Print

Industri tekstil Indonesia tengah menghadapi masa paling gelap dalam sejarahnya. Menteri Usaha Mikro, Kecil, dan Menengah (UMKM) Maman Abdurrahman memaparkan data mencengangkan: hingga Agustus 2025, terdapat sekitar 1.800 ton pakaian bekas yang masuk ke Indonesia. Angka ini melonjak tajam dibandingkan dengan tahun-tahun sebelumnya. Pada 2021 volume impor pakaian bekas hanya 7 ton, meningkat menjadi 17 ton pada 2022 dan 2023, lalu melonjak drastis hingga 3.600 ton pada 2024.

Fenomena ini tak lepas dari maraknya tren thrifting, yaitu kebiasaan membeli pakaian bekas impor yang masih layak pakai. Bagi konsumen, thrifting adalah solusi untuk mendapatkan barang bermerek dengan harga murah. Di pasar Gedebage, Bandung, misalnya, T-shirt merek olahraga asal Jerman bisa dibeli seharga Rp150 ribu, padahal harga barunya di mal mencapai Rp1 juta. Dengan selisih harga yang begitu jauh, tak heran banyak konsumen beralih ke produk bekas impor.

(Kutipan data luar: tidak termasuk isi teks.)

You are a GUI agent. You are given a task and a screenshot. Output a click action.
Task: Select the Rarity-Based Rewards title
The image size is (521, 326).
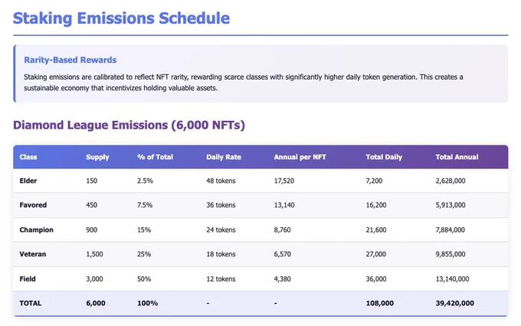[x=70, y=60]
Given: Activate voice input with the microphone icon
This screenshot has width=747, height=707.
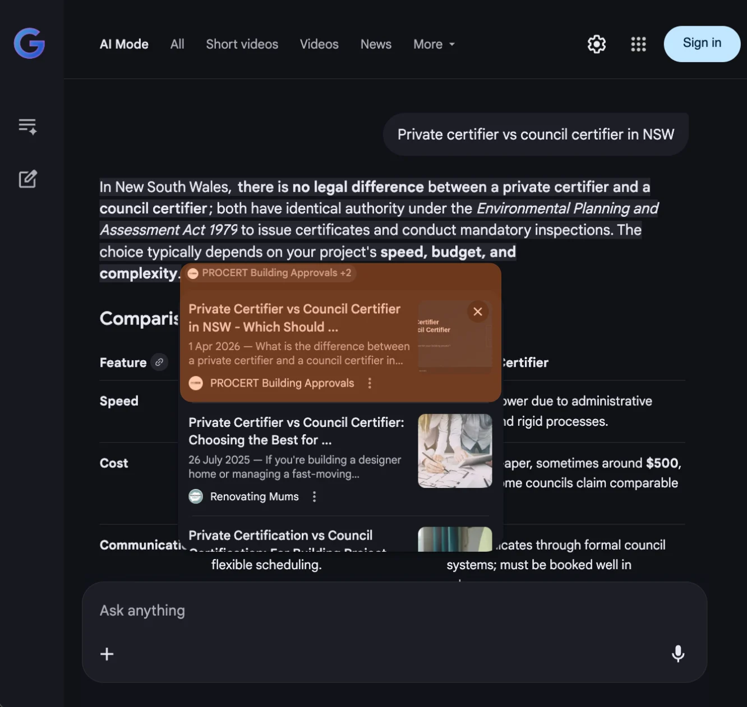Looking at the screenshot, I should (678, 654).
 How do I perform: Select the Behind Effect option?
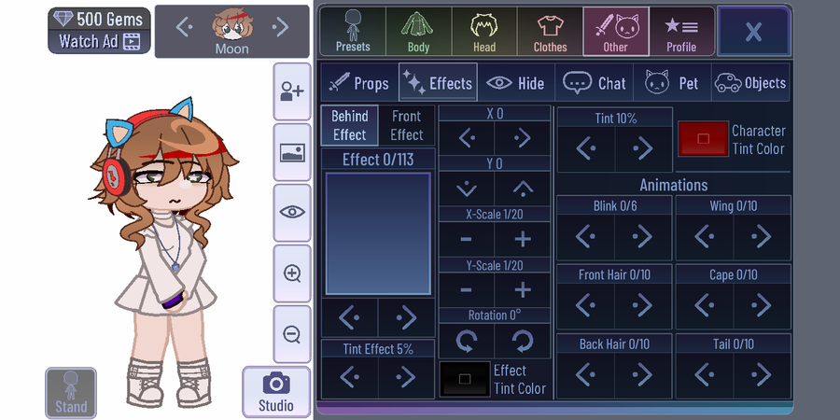point(349,125)
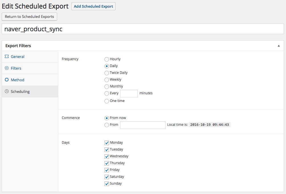
Task: Select the Hourly frequency option
Action: [x=107, y=59]
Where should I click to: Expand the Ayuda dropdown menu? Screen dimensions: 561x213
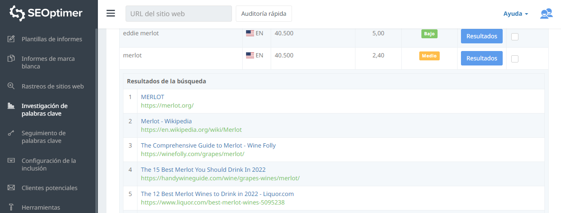515,14
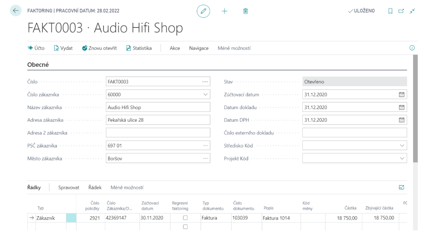
Task: Open page in new window icon
Action: [x=401, y=11]
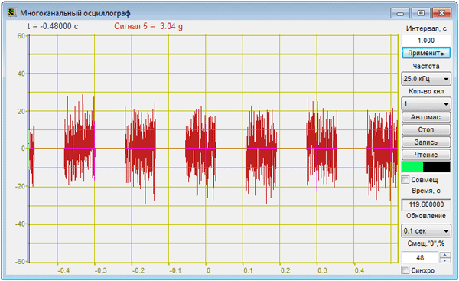The width and height of the screenshot is (459, 281).
Task: Click the Чтение read button
Action: [426, 155]
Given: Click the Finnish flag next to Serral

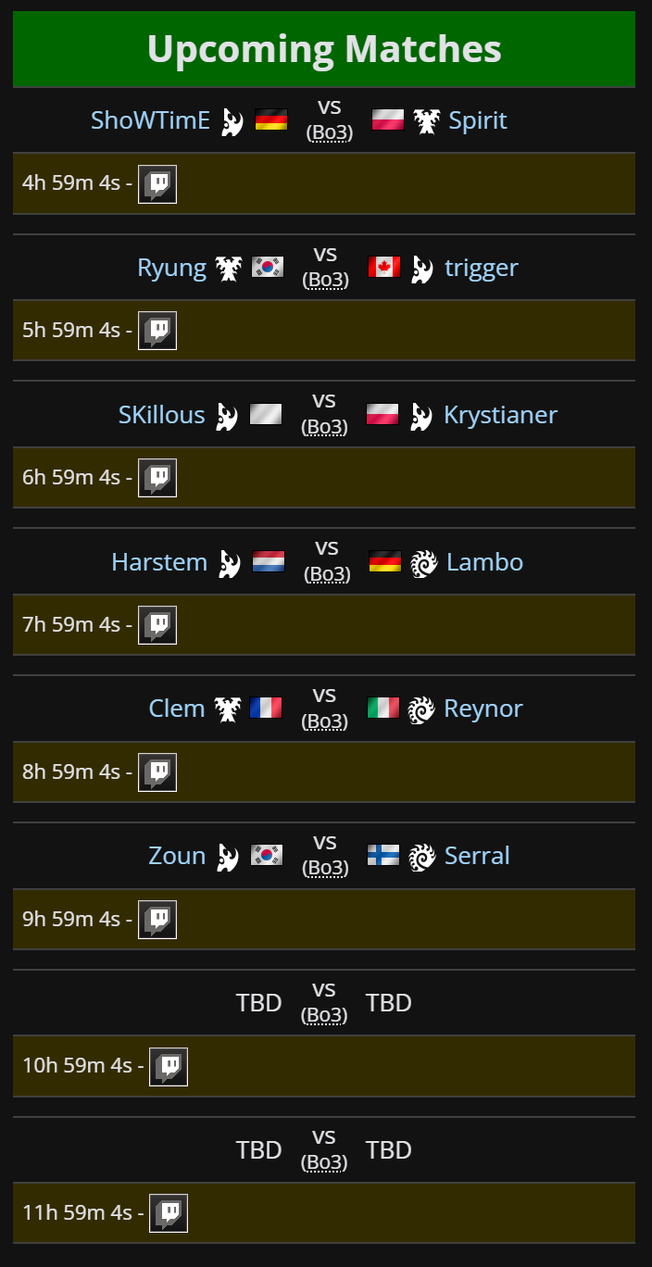Looking at the screenshot, I should click(383, 856).
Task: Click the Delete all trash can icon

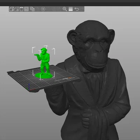Action: [21, 9]

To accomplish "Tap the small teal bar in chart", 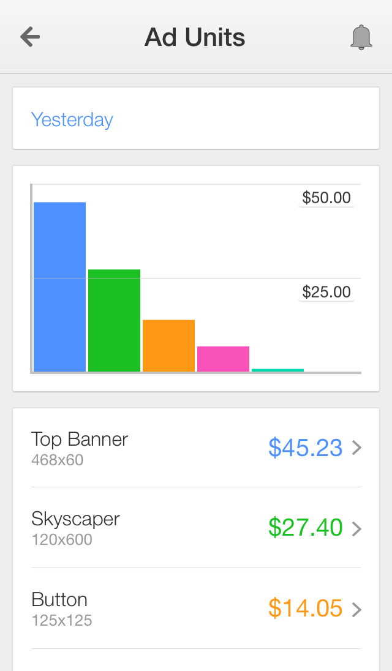I will [x=277, y=370].
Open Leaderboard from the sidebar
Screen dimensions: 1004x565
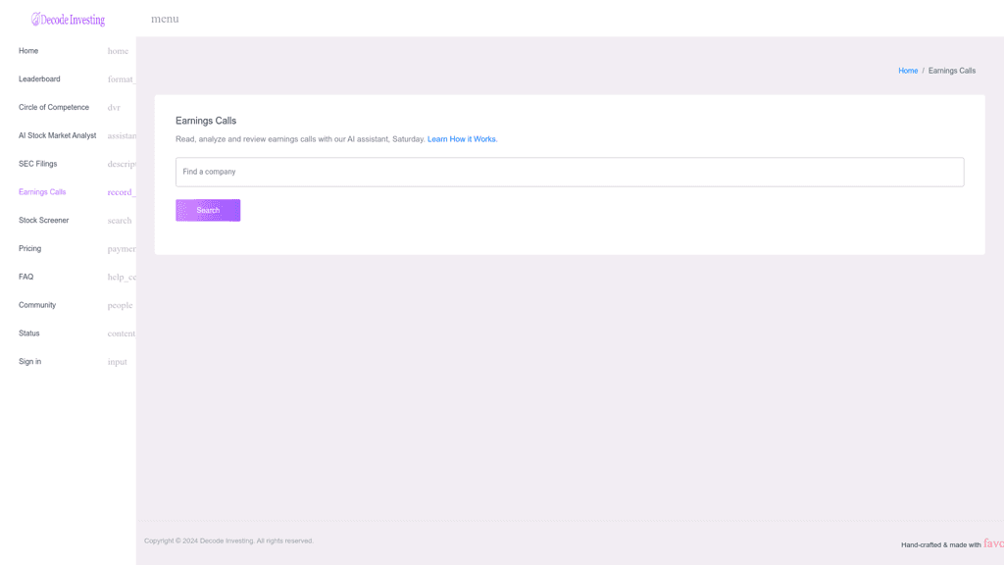tap(39, 79)
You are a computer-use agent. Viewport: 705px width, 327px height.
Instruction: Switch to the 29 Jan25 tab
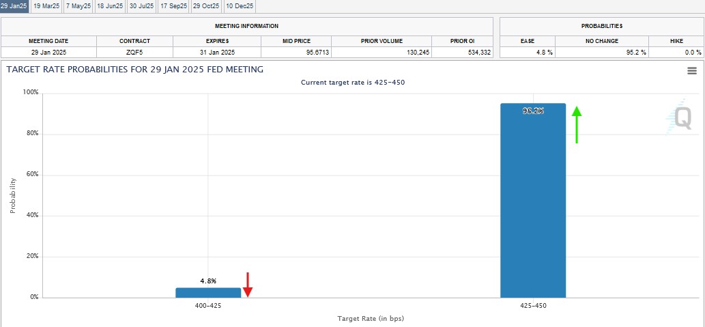click(14, 5)
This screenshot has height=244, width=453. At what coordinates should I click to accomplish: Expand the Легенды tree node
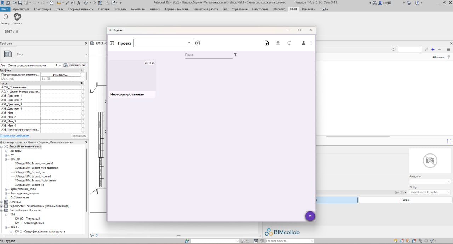pos(2,202)
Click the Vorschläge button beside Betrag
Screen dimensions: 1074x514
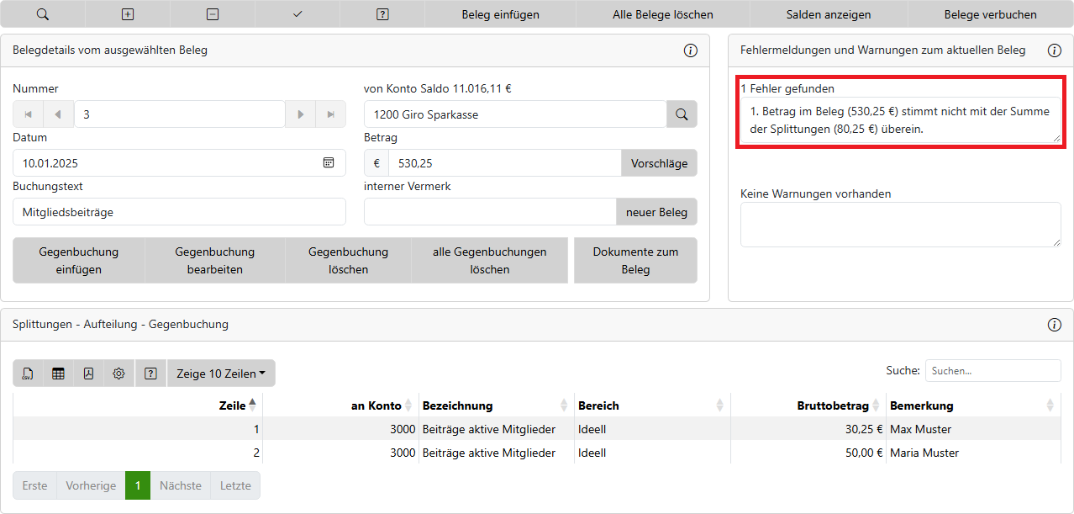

Namun, di balik ramainya pasar thrifting, pelaku industri tekstil lokal justru menjerit. Serbuan pakaian bekas ini menghantam penjualan produk dalam negeri. Banyak pabrik kehilangan pasar, omzet anjlok, dan terpaksa memangkas produksi. Para pengusaha yang sudah berinvestasi besar dalam pembangunan pabrik, pembelian mesin, bahan baku, serta pembayaran gaji karyawan, kini menghadapi kenyataan pahit: produk mereka tak mampu bersaing dengan baju bekas impor berharga miring.

Ancaman bagi industri tekstil tak hanya datang dari tren thrifting. Sektor hulu, seperti produsen benang dan kain, juga terhimpit oleh maraknya impor bahan baku murah dari Tiongkok dan negara lain. Meskipun pemerintah telah memberlakukan kuota impor, praktik curang masih terjadi. Beberapa perusahaan di kawasan berikat diduga “merembeskan” benang dan kain ke pasar lokal, padahal seharusnya bahan tersebut digunakan untuk produksi ekspor. Dugaan praktik korupsi dan penyalahgunaan izin impor ini semakin memperparah kondisi industri tekstil nasional.

Akibat berbagai tekanan itu, industri tekstil kini berada di ujung tanduk. Banyak perusahaan yang hanya “bertahan hidup” secara teknis, namun secara keuangan sudah nyaris bangkrut. Gelombang pemutusan hubungan kerja (PHK) pun tak terhindarkan. Salah satu contoh paling mencolok adalah PT Sri Rejeki Isman (Sritex), produsen seragam militer terbesar di Asia Tenggara, yang harus merumahkan 11.025 pekerjanya antara Agustus 2024 hingga Februari 2025. Jika raksasa sekelas Sritex saja tumbang, nasib pabrik konveksi berskala kecil tentu jauh lebih mengkhawatirkan.

Kondisi ini menandakan bahwa industri tekstil nasional sedang berada di titik nadir. Tanpa kebijakan tegas untuk membendung impor ilegal, memperkuat pengawasan di kawasan berikat, serta memberi insentif bagi produsen lokal, sektor tekstil Indonesia bisa kehilangan daya saingnya secara permanen. Apa yang dulu menjadi kebanggaan nasional kini terancam menjadi sekadar kenangan dalam sejarah industri negeri ini.